1. Diversity of thought leads to greater problem solving
In any problem-solving situation, having a diverse set of experiences to draw from is always beneficial. Although it’s not always immediately obvious in a STEM setting, diversity of life experience is just as important as the technical and vocational experience within a team.
This needs to be paired with a strong framework and a focused leadership to get the maximum value out of this diversity of thought.
The Harvard Business Review explores this in more detail here.
2. More profit
This might seem like a big claim, but a McKinsey & Company study across Germany, France, the United Kingdom and the United States that included 180 companies, found that those with more diverse workforces enjoyed significantly higher earnings and returns on equity.
Those that outperformed were able to make the right decisions faster which is an obvious advantage in any industry. This ultimately led to higher profits.

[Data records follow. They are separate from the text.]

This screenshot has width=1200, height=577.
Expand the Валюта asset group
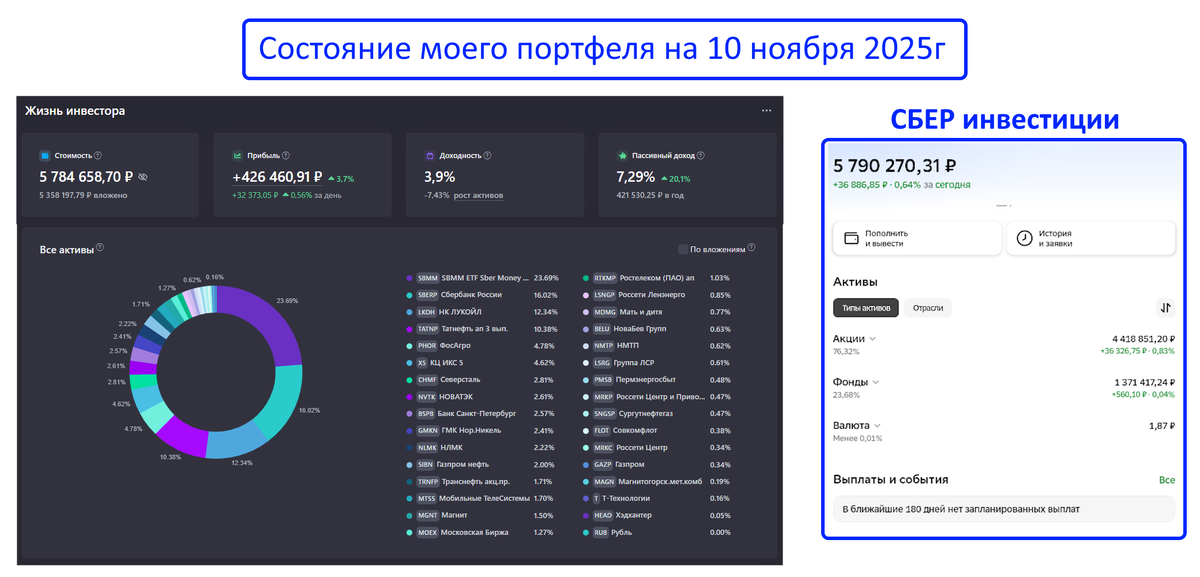pos(878,425)
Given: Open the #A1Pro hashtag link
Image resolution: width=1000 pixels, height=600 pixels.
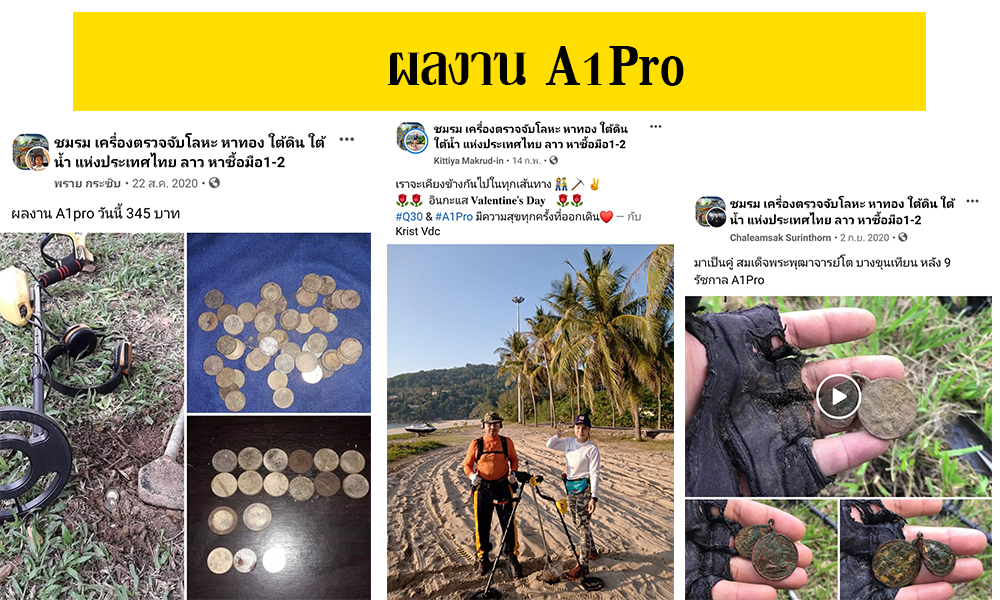Looking at the screenshot, I should [454, 217].
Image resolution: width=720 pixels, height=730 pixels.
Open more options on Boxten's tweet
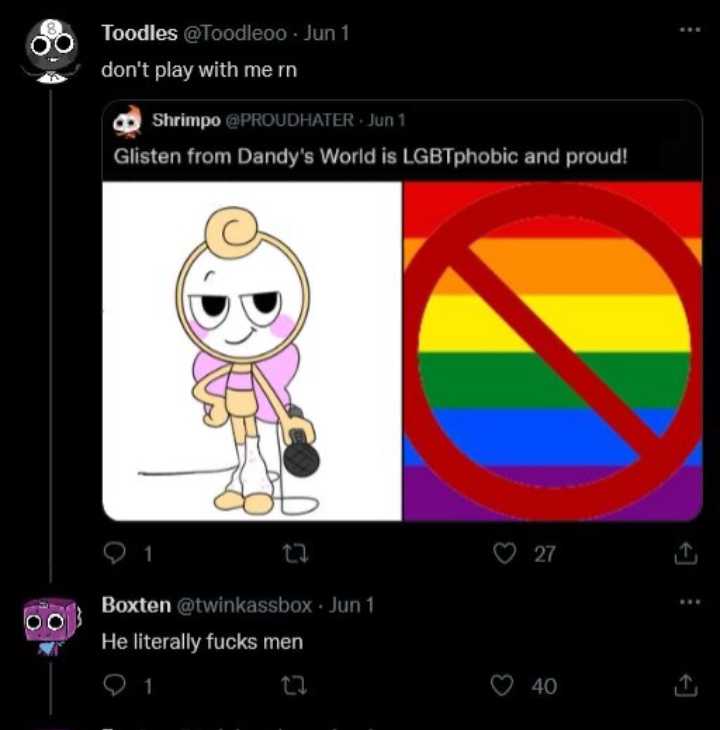(x=689, y=604)
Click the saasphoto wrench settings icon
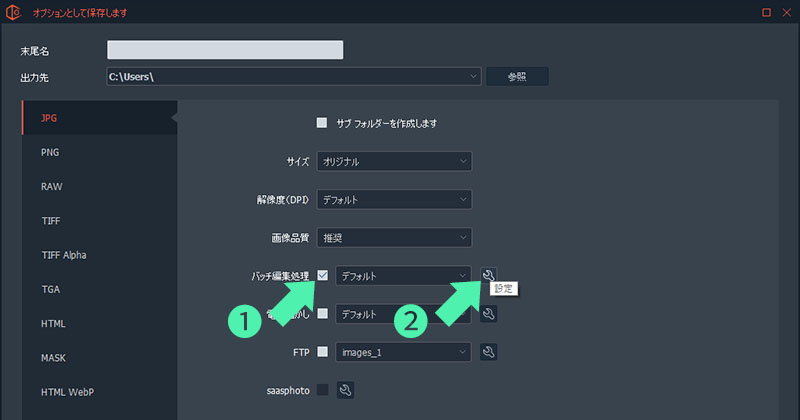 click(x=345, y=390)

3. Greater economic and employment benefits for the wider market
The European Institute for Gender Equality (EIGE) has analysed multiple data sources across the European Union and its member states to extrapolate two key positive economic outcomes for STEM within the EU. Although the European Union is a vastly different market to Africa, we believe the tangential benefits for Africa would be very similar.
a. Increasing the participation of women in STEM subjects will have a strong positive GDP impact at EU level. Closing the gender gap in STEM would contribute to an increase in EU GDP per capita by 2.2 to 3.0% in 2050. In monetary terms, closing the STEM gap leads to an improvement in GDP by €610 - €820 billion in 2050.
b. Closing gender gaps in STEM education would have a positive impact on employment. Total EU employment would rise by 850 000 to 1 200 000 by 2050. These jobs are forecasted mostly in the long term as employment rates will rise only after more women studying STEM finish their education.
There are many factors impacting education, skills and career development. We need to understand these factors so that inclusivity opportunities can be addressed. If these are not addressed, it will drive further inequality among these workforces.
An equal workforce in STEM is vital for many reasons, however it is not a simple problem to solve. If we are committed to evolving our workforce to be more gender-equal, and ensure diversity of thought, we need to take the correct steps towards achieving this.
Government, business, and society need to work together in order to make this viable. Starting in homes, parents will need to understand what STEM careers are available to their children and encourage them to get into these fields after school. Companies need to get more involved with educating the community by reskilling and upskilling, and government needs to speed up the roll-out of STEM – in particular technology in schools throughout South Africa.
The future workforce can be an equal one but the work must start now to drive these changes, in order for this to become a reality sooner rather than later.